===== DATA EXTRACT

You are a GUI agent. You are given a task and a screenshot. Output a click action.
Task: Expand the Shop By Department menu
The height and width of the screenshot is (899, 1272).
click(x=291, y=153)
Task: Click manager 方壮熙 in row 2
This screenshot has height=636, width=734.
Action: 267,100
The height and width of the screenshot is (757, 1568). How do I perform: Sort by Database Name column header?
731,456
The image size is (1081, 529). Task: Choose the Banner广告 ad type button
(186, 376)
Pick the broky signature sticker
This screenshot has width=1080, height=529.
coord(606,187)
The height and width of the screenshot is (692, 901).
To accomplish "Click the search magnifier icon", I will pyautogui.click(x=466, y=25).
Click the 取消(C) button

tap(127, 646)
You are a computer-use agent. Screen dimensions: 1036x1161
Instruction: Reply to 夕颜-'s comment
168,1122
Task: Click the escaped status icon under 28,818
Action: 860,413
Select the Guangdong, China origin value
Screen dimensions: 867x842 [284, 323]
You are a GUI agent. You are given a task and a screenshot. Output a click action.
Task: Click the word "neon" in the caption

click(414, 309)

==========

TASK BRIEF:
Copy all of the rows above exactly as they appear, line for line.

EXPECTED ANSWER:
You are a GUI agent. You are given a task and a screenshot. Output a click action.
Task: Expand the Shop By Department menu
The height and width of the screenshot is (899, 1272).
click(x=291, y=153)
Task: Click manager 方壮熙 in row 2
This screenshot has height=636, width=734.
Action: 267,100
The height and width of the screenshot is (757, 1568). How do I perform: Sort by Database Name column header?
731,456
The image size is (1081, 529). Task: Choose the Banner广告 ad type button
(186, 376)
Pick the broky signature sticker
This screenshot has width=1080, height=529.
coord(606,187)
The height and width of the screenshot is (692, 901).
To accomplish "Click the search magnifier icon", I will pyautogui.click(x=466, y=25).
Click the 取消(C) button

tap(127, 646)
You are a computer-use agent. Screen dimensions: 1036x1161
Instruction: Reply to 夕颜-'s comment
168,1122
Task: Click the escaped status icon under 28,818
Action: 860,413
Select the Guangdong, China origin value
Screen dimensions: 867x842 [284, 323]
You are a GUI agent. You are given a task and a screenshot. Output a click action.
Task: Click the word "neon" in the caption

click(414, 309)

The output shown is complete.